Rat-Look : construction psychologique…
Rat-VW : déconstruction psychiatrique…
Rat-Rod : surconstruction neurologique…
Il y a des traumatismes, des chocs brutaux qui vous font prendre conscience, subitement et intrinsèquement, de faits qui jusque là n’étaient envisagés que dans le subconscient commun, vaguement admis dans des élucubrations éthyliques ou dans les discours de gourous underground : l’observation du boson de Higgs, le ras-le-bol des bagnoles hors de prix, des femmes vénales et des bouteilles d’eau-pure d’Iceberg à 10 euros les 75cl… ou le dernier avant dernier album de Johnny Casse-couilles sont des exemples de cet effondrement du quatrième mur, de ce pan de réalité pressenti qui se révèle avec fracas…, alors qu’on se rend compte rétrospectivement de son évidence.

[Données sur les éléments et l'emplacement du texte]
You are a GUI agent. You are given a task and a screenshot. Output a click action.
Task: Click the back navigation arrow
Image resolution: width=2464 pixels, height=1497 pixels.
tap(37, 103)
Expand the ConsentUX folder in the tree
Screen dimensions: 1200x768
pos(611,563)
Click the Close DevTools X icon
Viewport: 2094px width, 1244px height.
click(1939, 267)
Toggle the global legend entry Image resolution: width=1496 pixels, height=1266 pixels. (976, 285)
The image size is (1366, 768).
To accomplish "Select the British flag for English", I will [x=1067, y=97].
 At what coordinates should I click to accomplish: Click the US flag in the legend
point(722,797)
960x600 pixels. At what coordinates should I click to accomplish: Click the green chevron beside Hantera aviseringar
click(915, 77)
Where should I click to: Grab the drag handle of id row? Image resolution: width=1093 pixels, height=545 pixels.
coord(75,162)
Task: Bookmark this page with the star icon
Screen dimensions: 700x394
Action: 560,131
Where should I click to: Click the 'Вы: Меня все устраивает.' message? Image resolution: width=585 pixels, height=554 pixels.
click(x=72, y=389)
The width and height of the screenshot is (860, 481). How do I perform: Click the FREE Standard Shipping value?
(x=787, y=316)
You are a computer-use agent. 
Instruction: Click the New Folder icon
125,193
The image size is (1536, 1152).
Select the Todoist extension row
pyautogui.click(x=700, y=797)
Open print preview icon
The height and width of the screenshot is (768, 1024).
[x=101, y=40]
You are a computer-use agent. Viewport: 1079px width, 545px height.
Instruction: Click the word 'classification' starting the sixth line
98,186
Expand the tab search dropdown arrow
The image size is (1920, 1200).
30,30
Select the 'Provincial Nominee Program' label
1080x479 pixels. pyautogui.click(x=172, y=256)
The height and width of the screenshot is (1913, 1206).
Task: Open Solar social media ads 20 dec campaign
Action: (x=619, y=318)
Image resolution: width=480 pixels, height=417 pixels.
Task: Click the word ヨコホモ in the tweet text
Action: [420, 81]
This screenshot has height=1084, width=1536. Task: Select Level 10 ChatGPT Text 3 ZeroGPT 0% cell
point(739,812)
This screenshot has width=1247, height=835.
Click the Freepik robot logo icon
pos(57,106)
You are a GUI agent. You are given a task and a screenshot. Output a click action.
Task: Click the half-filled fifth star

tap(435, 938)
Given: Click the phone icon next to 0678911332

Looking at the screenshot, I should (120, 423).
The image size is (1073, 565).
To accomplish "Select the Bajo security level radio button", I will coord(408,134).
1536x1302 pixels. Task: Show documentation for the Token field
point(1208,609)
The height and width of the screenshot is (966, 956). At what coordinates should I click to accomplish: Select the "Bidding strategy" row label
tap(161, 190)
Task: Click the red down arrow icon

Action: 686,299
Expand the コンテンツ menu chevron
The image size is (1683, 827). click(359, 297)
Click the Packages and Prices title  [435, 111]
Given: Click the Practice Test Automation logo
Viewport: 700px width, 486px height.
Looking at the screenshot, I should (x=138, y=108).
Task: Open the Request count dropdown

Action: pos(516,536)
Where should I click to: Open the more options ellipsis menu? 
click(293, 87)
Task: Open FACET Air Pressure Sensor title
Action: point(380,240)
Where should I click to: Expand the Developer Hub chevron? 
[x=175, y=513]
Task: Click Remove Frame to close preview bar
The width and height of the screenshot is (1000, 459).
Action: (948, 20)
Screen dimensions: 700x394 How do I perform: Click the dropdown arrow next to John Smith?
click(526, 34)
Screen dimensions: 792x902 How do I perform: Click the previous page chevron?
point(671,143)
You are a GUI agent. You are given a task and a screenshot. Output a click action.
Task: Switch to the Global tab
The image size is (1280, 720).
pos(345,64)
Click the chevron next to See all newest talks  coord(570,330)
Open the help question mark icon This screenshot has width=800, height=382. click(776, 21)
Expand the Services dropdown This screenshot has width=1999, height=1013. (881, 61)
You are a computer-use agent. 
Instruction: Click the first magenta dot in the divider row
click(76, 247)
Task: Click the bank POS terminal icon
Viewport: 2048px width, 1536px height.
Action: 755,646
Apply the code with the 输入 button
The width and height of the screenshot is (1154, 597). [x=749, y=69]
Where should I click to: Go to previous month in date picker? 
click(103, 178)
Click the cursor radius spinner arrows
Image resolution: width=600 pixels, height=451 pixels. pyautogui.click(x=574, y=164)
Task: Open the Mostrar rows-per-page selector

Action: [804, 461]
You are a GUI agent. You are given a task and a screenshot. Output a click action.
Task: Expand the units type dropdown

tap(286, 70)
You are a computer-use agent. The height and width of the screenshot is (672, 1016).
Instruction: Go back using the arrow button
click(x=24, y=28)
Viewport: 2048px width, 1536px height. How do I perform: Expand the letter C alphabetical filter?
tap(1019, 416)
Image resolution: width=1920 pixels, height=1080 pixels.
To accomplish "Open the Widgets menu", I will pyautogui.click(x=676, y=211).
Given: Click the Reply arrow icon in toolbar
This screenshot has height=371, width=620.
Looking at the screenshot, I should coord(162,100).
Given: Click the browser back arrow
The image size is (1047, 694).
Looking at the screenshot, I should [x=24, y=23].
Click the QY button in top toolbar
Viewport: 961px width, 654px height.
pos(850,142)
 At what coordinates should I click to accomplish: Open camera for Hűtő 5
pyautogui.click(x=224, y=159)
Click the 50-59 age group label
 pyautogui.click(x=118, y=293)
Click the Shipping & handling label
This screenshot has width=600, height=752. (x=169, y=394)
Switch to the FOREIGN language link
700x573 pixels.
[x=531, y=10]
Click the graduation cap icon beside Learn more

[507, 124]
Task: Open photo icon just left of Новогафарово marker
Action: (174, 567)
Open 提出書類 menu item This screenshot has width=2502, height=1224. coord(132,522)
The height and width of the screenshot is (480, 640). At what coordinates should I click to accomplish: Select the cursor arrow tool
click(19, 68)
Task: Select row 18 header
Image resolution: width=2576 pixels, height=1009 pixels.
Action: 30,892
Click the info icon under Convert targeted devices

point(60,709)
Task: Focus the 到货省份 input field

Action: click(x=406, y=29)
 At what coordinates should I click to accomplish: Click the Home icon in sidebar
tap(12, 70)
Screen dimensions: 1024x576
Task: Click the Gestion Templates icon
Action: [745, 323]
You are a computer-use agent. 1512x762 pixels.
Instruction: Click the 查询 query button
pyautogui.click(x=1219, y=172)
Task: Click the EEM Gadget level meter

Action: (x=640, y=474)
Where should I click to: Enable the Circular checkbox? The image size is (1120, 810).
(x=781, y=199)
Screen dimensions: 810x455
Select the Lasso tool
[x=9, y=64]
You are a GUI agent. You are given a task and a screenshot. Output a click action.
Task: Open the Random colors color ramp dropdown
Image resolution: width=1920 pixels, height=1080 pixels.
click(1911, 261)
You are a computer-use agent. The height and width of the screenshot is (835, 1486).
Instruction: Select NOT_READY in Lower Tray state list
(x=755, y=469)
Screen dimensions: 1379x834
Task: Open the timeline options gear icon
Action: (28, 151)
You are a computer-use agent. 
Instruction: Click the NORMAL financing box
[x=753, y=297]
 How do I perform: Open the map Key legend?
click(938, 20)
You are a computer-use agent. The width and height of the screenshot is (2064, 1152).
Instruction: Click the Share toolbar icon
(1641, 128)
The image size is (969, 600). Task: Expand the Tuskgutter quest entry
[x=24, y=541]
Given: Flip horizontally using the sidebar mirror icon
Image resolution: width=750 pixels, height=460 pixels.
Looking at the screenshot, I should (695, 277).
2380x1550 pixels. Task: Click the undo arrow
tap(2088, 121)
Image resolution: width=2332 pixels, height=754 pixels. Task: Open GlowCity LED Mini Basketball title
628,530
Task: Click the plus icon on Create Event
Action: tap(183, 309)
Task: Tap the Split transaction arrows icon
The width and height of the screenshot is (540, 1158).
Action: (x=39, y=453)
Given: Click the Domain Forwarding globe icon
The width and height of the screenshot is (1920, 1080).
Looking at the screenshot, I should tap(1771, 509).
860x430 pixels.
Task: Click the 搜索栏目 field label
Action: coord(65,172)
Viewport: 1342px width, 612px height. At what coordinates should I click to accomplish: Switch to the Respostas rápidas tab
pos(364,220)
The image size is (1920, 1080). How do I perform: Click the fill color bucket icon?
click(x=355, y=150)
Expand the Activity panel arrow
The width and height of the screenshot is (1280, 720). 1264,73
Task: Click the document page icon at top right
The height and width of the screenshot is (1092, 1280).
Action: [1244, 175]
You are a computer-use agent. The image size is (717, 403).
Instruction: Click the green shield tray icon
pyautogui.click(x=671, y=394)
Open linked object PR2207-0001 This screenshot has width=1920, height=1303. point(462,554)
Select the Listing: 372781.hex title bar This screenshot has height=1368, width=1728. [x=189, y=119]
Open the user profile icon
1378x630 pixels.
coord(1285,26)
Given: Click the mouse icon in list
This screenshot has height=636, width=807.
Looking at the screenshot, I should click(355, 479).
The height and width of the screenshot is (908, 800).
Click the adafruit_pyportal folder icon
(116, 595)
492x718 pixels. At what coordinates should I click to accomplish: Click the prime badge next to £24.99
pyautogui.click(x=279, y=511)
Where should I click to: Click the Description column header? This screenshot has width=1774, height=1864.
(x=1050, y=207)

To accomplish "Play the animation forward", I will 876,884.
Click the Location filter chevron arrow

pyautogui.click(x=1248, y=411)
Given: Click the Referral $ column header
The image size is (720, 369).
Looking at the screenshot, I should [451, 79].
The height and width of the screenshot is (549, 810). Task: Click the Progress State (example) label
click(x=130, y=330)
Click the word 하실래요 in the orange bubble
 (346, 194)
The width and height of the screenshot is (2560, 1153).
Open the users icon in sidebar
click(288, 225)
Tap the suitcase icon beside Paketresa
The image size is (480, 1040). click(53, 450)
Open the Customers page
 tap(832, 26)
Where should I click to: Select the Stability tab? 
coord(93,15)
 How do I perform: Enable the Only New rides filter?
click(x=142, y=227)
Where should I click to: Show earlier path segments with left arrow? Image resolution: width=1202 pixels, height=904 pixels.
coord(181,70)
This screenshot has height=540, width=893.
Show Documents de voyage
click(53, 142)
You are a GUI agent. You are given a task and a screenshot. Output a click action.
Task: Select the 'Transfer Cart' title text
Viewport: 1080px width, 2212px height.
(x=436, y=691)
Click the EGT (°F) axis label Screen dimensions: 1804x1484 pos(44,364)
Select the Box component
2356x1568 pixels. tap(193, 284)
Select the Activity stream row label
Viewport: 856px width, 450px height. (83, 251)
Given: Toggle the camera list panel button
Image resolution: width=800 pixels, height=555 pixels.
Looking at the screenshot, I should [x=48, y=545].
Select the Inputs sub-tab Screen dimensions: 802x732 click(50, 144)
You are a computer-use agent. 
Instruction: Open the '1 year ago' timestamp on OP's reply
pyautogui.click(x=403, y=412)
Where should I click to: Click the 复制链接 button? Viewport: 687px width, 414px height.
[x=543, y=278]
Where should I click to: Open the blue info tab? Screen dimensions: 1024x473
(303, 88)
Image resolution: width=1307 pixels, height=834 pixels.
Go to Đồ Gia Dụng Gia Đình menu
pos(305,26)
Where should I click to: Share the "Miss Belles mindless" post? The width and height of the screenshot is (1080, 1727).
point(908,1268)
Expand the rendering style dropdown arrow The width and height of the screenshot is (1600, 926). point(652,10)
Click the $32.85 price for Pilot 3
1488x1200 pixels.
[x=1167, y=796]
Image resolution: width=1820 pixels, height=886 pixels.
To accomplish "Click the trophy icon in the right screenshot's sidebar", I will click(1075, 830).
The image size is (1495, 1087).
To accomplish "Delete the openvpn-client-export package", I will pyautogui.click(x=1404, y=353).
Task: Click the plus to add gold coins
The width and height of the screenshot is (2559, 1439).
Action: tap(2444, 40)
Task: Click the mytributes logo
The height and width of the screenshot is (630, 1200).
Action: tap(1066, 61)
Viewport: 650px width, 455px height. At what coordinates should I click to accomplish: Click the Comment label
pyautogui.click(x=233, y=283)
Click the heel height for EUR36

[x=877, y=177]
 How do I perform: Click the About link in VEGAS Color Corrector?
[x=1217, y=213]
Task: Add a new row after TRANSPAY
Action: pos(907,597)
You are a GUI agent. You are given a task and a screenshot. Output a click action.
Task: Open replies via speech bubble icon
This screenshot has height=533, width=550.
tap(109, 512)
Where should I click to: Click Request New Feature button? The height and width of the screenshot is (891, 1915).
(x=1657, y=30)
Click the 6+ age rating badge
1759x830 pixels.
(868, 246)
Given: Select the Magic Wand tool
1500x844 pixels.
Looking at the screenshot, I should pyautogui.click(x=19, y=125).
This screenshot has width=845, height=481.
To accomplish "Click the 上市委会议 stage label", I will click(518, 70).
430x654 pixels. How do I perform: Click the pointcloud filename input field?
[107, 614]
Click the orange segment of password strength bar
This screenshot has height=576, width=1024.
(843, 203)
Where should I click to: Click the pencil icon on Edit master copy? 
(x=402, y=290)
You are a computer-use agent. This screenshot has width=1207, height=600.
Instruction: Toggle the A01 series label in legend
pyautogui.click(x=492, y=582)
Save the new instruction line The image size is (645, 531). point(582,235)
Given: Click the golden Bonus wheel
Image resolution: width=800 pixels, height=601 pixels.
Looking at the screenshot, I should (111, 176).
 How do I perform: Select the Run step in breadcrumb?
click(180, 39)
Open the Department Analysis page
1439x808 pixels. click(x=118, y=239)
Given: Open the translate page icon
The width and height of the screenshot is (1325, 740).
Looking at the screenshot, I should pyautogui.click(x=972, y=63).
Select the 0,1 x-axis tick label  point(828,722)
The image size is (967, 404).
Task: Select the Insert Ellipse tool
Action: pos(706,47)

Consigne écrite -> Renvoyez mot pour mot le passage de l'extrait sur le Rat-Look qui commence à « Rat-Look : construction » et se termine à « de son évidence. ». Les enregistrements ne sont pas requis ici.

Réponse ci-dessous ->
Rat-Look : construction psychologique…
Rat-VW : déconstruction psychiatrique…
Rat-Rod : surconstruction neurologique…
Il y a des traumatismes, des chocs brutaux qui vous font prendre conscience, subitement et intrinsèquement, de faits qui jusque là n’étaient envisagés que dans le subconscient commun, vaguement admis dans des élucubrations éthyliques ou dans les discours de gourous underground : l’observation du boson de Higgs, le ras-le-bol des bagnoles hors de prix, des femmes vénales et des bouteilles d’eau-pure d’Iceberg à 10 euros les 75cl… ou le dernier avant dernier album de Johnny Casse-couilles sont des exemples de cet effondrement du quatrième mur, de ce pan de réalité pressenti qui se révèle avec fracas…, alors qu’on se rend compte rétrospectivement de son évidence.